— Exercise prompt —
Which lines of the entries contain the string "agent"? Please find them and copy them.

[Opening Material for the task section]

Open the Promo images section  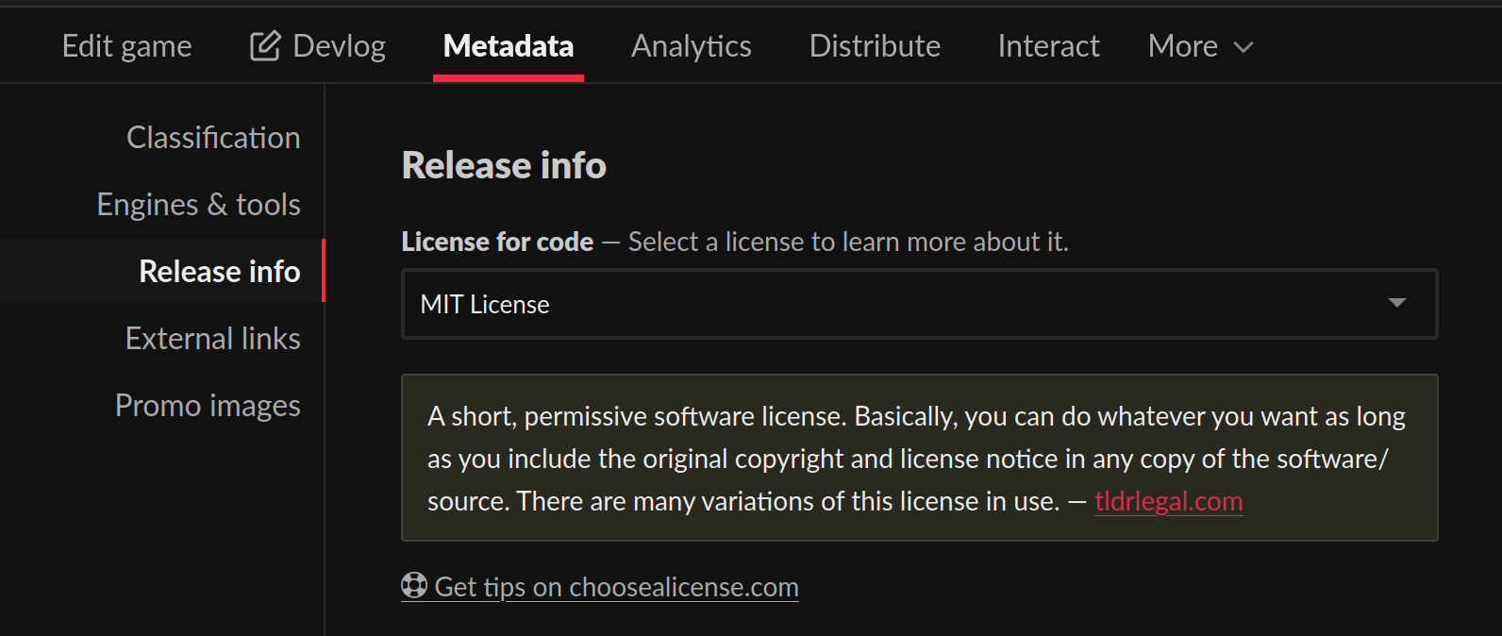(208, 406)
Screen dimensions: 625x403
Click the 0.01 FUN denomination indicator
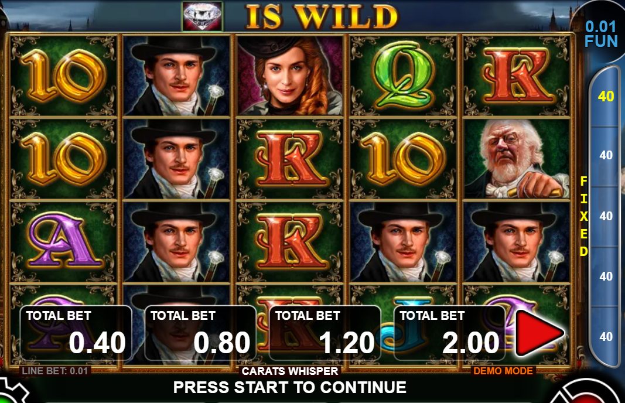click(x=600, y=34)
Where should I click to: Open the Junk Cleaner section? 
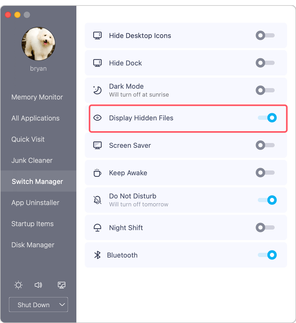point(32,160)
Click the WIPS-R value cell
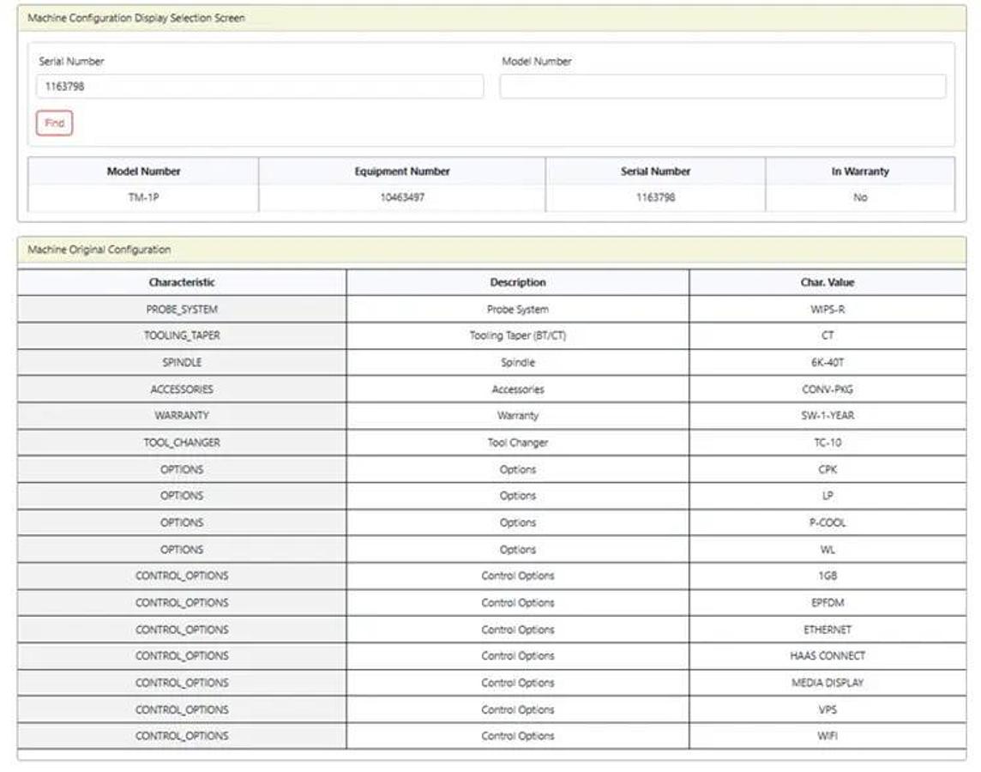 827,310
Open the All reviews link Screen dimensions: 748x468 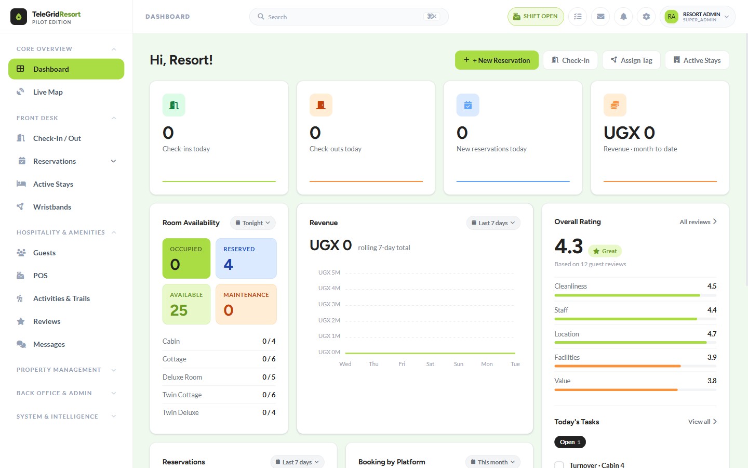tap(698, 222)
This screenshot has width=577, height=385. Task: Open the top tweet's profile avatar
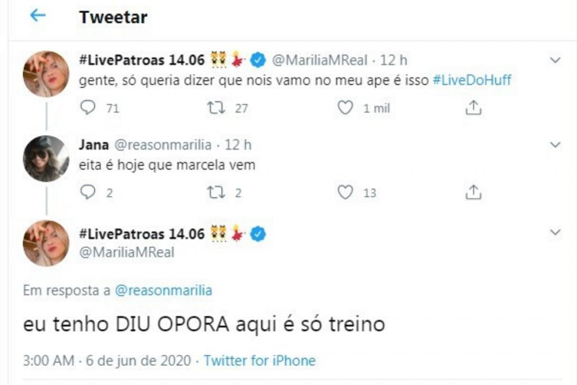pyautogui.click(x=46, y=73)
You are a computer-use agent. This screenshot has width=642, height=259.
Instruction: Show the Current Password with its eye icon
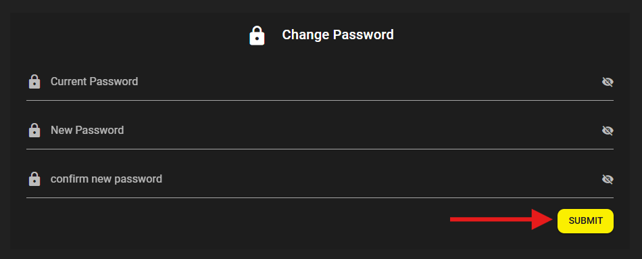pos(608,82)
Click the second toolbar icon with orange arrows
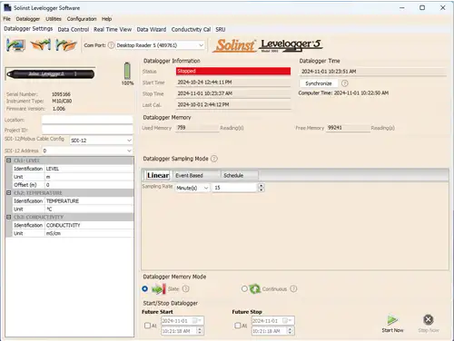454x341 pixels. pyautogui.click(x=41, y=45)
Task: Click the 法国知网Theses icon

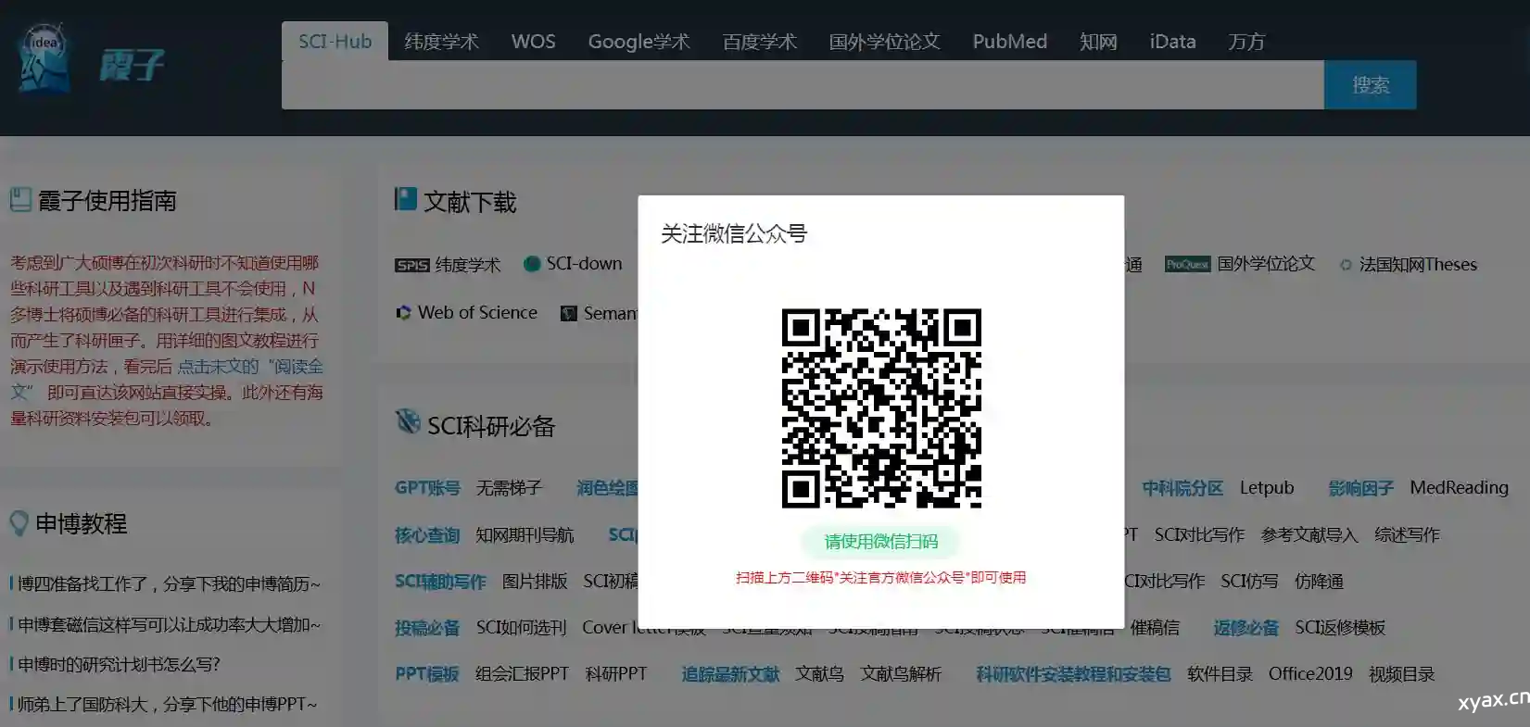Action: [1346, 266]
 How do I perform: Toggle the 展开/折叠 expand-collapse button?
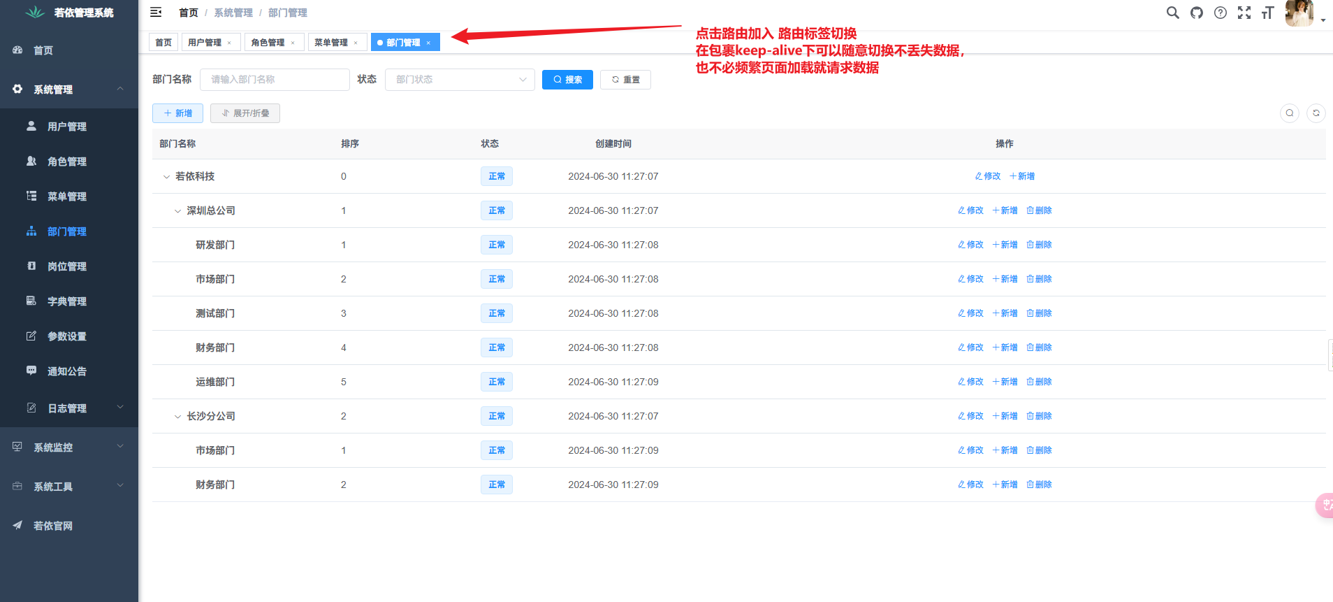245,113
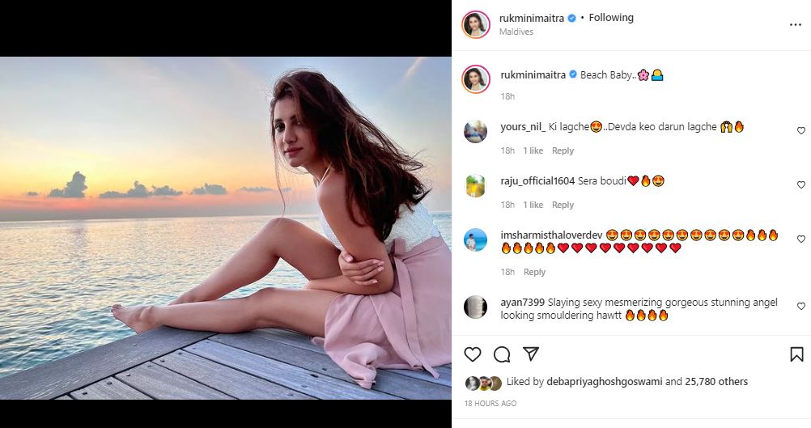811x428 pixels.
Task: Click the Following button in the header
Action: click(x=611, y=18)
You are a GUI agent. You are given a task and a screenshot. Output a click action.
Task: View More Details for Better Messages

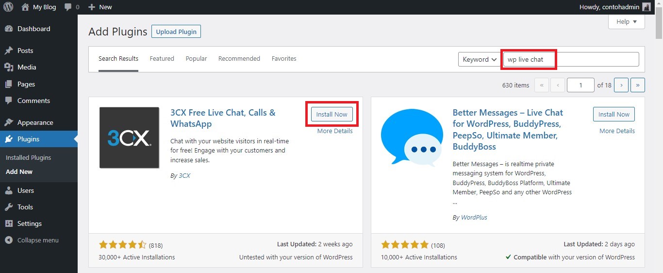616,131
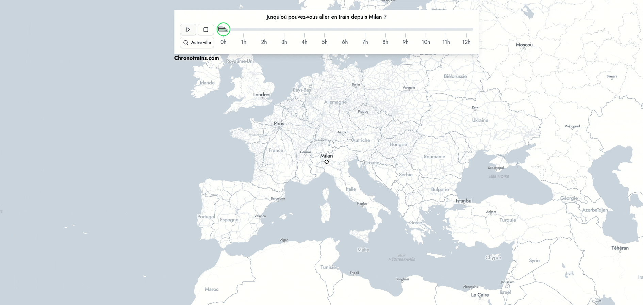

[Closing Material for the task section]

— Finished task —
You are a computer-use agent. This screenshot has width=642, height=259.
You are a GUI agent. You are given a task and a screenshot. Output a click action.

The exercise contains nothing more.